Fig. 103.—The improvised Trendelenburg position. (American Text Book.)
The prodromal symptoms have already been described under albuminuria in pregnancy (p. [77]). The marked features may be repeated for emphasis: persistent headaches, disorders of vision, spots before the eyes, blindness, edema of cheeks, eyelids, feet and hands, pain at the pit of the stomach, dizziness, nausea and vomiting and ringing in the ears. Suddenly the convulsion occurs, the facial muscles twitch, then the limbs and body are shaken by violent muscular spasms. The body becomes rigid, the tongue protrudes and the face is livid and cyanotic. The spasm usually lasts from one to five minutes and is succeeded by coma that lasts an hour or more. In some instances there is no return to consciousness before the next attack, which comes on every hour or half hour, though occasionally only one seizure is noted.
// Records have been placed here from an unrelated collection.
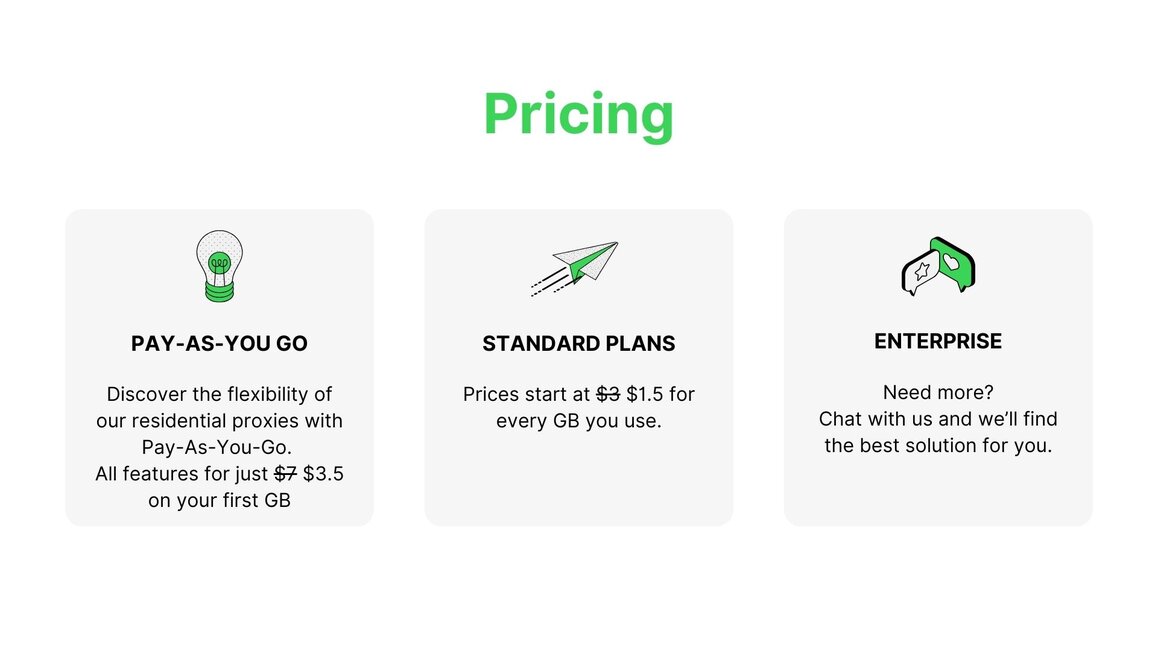Select the Standard Plans pricing card
This screenshot has width=1158, height=651.
[579, 367]
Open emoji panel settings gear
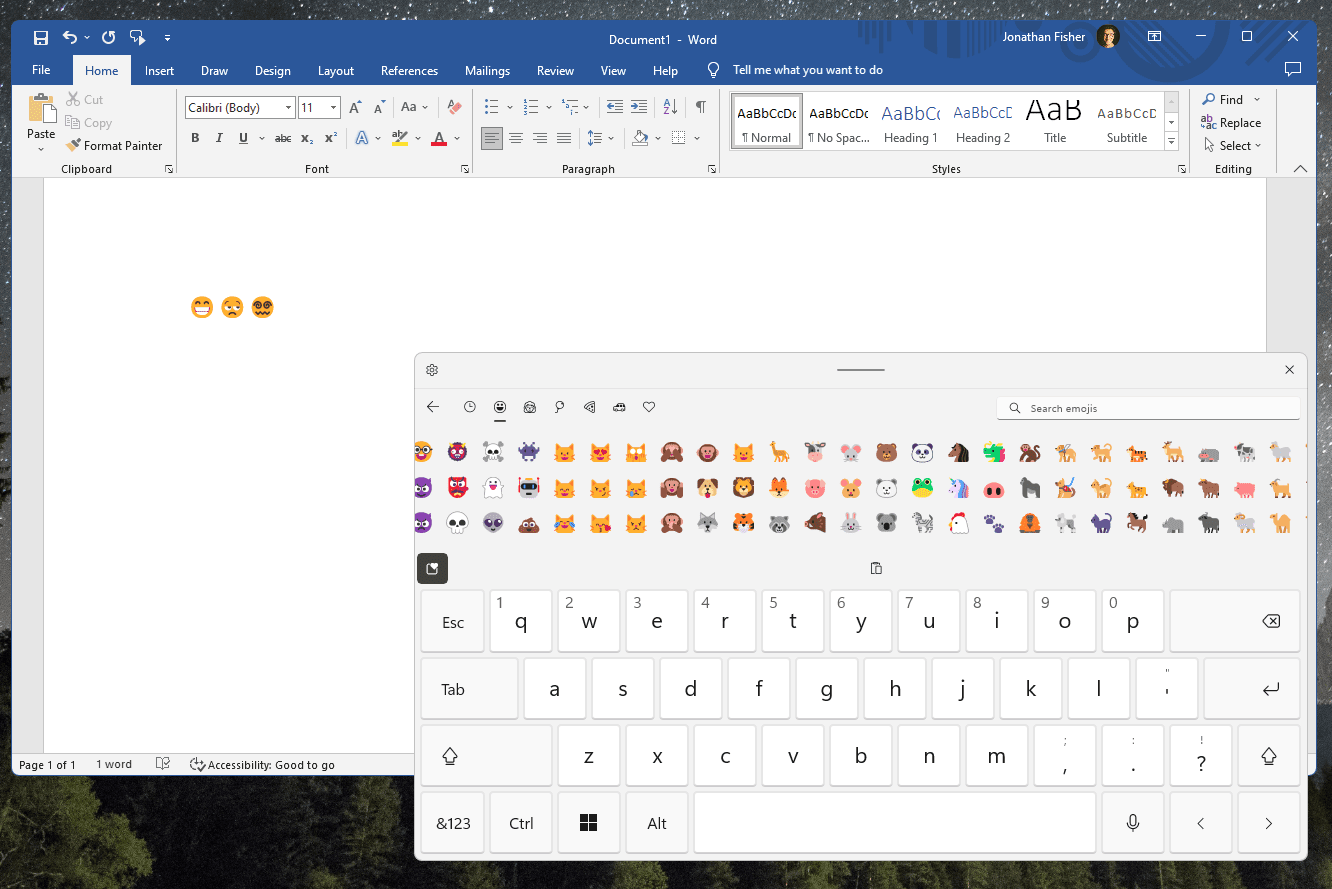This screenshot has width=1332, height=889. point(432,369)
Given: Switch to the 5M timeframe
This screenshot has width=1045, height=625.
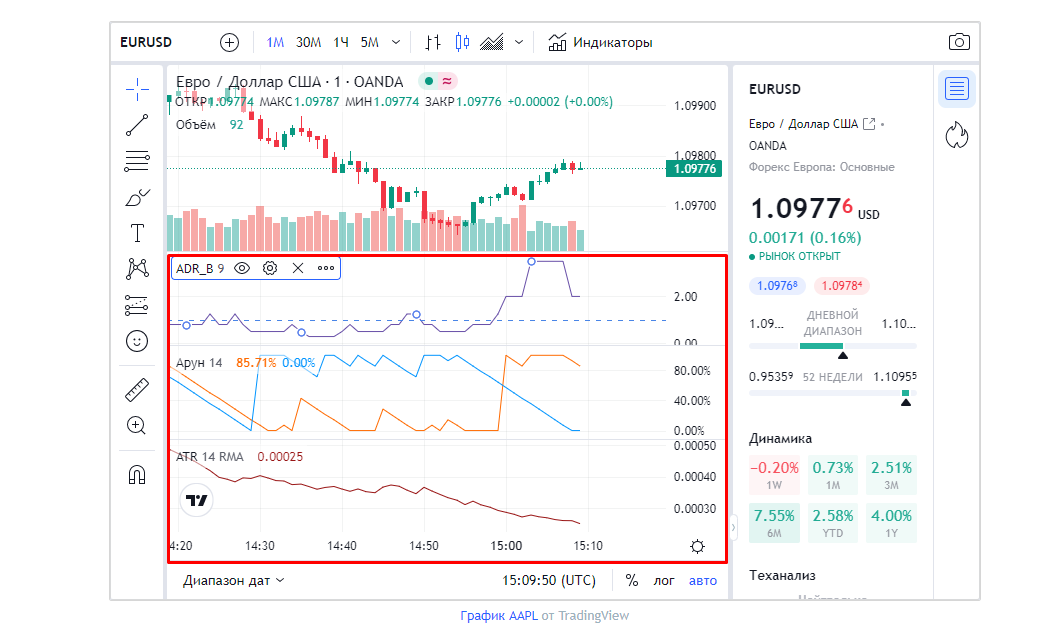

Fig. 104.—The dorsal position with stirrups. (Dorland’s Dictionary.)
The blood pressure is greatly increased and the urine is diminished, the temperature rises to 101° or 102° F. When death ensues, it is most frequently due to edema of the lungs or cerebral hæmorrhage.
The greater the number of convulsions, the more serious the outlook as to life, and it is said that after twenty seizures fifty per cent of the mothers die. Under the best treatment approximately fifty per cent of the babies die.
Fig. 105.—Dorsal position across the bed. (Bumm.)
There is no routine treatment for eclampsia.
The principles of management for the attack are (1) to empty the uterus, on the theory that the disease is a toxæmia of gestational origin, (2) to eliminate the poison, and (3) to control the convulsions.